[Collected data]

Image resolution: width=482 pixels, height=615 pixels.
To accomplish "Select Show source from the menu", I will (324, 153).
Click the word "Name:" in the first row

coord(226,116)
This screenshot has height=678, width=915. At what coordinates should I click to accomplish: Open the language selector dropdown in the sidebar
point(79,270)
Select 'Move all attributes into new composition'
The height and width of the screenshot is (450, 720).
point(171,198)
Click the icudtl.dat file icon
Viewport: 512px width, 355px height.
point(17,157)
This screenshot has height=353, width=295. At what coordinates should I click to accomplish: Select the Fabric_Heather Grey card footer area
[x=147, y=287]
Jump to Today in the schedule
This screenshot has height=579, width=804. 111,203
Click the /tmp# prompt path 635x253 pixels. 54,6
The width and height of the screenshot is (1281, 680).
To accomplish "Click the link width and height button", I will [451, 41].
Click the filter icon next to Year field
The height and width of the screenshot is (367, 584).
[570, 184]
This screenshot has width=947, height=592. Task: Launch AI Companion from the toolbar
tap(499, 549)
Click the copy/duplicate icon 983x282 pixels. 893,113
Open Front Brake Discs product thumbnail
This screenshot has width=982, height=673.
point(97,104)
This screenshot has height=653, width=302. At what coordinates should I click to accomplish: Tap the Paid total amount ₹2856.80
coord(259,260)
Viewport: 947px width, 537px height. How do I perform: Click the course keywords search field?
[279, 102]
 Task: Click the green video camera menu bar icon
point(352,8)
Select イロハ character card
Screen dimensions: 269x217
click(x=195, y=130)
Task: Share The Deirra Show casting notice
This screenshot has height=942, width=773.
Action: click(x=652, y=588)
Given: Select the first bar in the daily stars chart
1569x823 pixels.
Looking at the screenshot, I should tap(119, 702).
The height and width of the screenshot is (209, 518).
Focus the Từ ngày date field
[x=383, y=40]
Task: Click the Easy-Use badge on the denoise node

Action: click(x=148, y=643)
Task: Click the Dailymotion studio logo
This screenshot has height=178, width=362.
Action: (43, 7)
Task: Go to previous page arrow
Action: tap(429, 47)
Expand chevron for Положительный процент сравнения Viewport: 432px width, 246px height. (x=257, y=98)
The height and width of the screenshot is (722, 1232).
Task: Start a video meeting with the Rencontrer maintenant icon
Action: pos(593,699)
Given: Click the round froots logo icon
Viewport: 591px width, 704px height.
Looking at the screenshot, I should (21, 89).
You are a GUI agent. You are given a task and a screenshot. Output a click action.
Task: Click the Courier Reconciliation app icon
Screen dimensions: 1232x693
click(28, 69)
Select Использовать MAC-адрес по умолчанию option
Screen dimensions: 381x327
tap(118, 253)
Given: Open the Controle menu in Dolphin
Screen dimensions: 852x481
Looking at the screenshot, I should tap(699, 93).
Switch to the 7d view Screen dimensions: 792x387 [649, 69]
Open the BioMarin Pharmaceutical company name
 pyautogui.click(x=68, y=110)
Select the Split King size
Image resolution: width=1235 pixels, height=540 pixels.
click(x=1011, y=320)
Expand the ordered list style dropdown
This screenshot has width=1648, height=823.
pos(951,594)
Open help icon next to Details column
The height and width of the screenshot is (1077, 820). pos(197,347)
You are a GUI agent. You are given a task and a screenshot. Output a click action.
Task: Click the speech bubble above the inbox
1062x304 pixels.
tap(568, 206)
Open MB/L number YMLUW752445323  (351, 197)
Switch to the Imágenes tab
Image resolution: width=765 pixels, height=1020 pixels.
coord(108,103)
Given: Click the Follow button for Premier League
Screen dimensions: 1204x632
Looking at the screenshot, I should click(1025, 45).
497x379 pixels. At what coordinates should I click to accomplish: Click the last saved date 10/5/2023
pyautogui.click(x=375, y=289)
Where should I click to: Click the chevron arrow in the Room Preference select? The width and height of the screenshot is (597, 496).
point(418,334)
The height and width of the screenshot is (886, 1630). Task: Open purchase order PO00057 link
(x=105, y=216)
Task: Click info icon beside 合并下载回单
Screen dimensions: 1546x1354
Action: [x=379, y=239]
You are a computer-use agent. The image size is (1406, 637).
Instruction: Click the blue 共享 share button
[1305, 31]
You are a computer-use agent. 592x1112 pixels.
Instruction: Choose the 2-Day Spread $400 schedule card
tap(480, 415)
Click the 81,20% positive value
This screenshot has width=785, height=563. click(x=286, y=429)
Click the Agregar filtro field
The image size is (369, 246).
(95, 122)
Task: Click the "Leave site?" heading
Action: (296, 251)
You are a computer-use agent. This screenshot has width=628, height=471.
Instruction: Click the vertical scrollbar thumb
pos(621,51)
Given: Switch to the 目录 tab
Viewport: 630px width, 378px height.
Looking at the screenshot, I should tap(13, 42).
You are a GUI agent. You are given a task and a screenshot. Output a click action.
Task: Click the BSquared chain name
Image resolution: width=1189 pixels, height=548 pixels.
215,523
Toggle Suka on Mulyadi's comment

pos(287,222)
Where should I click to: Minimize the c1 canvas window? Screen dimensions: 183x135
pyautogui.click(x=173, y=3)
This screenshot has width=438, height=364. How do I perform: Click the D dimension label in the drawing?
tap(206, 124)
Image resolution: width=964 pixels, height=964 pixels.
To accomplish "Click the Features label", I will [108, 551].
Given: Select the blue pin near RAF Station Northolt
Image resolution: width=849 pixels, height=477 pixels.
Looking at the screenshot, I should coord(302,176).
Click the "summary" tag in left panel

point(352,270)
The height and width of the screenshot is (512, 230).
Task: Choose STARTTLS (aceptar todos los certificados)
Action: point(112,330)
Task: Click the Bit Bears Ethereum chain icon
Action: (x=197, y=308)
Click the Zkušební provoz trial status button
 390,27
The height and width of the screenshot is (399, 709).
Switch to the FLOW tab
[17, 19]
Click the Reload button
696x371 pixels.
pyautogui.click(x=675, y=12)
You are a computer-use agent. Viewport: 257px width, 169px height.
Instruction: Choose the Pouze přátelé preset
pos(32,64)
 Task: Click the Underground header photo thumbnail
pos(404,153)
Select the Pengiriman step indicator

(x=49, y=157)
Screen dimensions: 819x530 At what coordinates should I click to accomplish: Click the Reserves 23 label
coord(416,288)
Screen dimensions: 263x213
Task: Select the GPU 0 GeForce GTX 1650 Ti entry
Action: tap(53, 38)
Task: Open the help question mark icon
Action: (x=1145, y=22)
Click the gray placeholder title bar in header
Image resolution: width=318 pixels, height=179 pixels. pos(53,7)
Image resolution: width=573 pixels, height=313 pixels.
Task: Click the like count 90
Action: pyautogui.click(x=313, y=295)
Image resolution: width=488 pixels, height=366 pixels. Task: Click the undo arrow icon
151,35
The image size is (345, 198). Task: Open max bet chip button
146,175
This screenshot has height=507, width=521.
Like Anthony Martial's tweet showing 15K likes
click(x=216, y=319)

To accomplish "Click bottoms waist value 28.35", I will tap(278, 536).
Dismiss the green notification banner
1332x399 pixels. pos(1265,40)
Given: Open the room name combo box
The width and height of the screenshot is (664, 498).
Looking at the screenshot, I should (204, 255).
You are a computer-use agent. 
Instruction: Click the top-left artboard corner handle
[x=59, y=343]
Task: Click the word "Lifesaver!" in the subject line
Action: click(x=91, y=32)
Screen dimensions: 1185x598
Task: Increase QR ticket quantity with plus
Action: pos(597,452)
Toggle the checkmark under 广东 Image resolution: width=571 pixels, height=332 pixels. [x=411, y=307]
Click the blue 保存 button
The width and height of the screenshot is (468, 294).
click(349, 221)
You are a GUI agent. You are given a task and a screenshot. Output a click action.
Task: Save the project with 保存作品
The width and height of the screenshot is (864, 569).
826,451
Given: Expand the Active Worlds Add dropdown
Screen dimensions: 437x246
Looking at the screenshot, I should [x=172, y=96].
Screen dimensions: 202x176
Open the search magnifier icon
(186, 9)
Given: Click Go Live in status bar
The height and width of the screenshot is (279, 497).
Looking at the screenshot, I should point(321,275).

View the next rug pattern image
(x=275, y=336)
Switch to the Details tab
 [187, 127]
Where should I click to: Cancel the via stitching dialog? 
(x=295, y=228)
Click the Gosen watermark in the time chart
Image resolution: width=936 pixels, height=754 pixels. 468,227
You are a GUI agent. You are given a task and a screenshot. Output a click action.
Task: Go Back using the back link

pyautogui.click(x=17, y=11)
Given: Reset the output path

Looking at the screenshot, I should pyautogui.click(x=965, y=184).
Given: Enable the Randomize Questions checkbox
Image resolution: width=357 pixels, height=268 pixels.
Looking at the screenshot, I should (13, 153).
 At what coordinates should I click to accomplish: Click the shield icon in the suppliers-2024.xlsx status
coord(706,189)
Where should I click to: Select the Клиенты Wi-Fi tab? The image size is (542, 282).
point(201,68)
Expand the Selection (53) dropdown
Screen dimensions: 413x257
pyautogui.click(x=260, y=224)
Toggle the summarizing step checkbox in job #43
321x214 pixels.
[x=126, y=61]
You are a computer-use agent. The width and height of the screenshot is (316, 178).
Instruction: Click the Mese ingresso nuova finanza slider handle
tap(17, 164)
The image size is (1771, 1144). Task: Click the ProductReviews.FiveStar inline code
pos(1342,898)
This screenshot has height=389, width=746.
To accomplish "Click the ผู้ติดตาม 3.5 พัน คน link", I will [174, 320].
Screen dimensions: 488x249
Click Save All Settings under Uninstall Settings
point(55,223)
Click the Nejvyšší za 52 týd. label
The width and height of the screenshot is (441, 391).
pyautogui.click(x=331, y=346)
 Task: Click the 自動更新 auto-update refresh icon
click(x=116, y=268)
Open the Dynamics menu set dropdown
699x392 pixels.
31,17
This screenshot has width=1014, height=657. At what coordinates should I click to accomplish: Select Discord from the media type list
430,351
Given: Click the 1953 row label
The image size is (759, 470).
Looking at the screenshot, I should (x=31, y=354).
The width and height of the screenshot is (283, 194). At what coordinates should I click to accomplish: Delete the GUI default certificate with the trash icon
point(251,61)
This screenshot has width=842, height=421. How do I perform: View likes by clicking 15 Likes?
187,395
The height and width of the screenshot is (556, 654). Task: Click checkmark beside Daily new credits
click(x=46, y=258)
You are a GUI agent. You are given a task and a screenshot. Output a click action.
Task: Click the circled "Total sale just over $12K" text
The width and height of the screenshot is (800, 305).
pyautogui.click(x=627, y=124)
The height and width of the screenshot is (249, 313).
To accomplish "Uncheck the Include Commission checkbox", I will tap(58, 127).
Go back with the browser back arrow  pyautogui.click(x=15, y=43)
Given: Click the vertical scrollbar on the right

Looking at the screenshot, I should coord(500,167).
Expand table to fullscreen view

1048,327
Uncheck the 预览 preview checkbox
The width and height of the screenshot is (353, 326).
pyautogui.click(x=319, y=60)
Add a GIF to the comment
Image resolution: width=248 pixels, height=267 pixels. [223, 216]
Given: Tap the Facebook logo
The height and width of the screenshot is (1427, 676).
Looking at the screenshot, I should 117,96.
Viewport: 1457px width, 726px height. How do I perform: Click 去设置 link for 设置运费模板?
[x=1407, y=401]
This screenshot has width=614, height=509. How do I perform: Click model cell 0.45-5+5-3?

ASSIGNED TASK: Only those lines of the entries above that run from the line containing "This screenshot has height=942, width=773." to the line containing "Task: Click the Dailymotion studio logo", both included, should be transcribed exactly.

TASK SOLUTION:
This screenshot has height=942, width=773.
Action: click(x=652, y=588)
Given: Select the first bar in the daily stars chart
1569x823 pixels.
Looking at the screenshot, I should tap(119, 702).
The height and width of the screenshot is (209, 518).
Focus the Từ ngày date field
[x=383, y=40]
Task: Click the Easy-Use badge on the denoise node

Action: click(x=148, y=643)
Task: Click the Dailymotion studio logo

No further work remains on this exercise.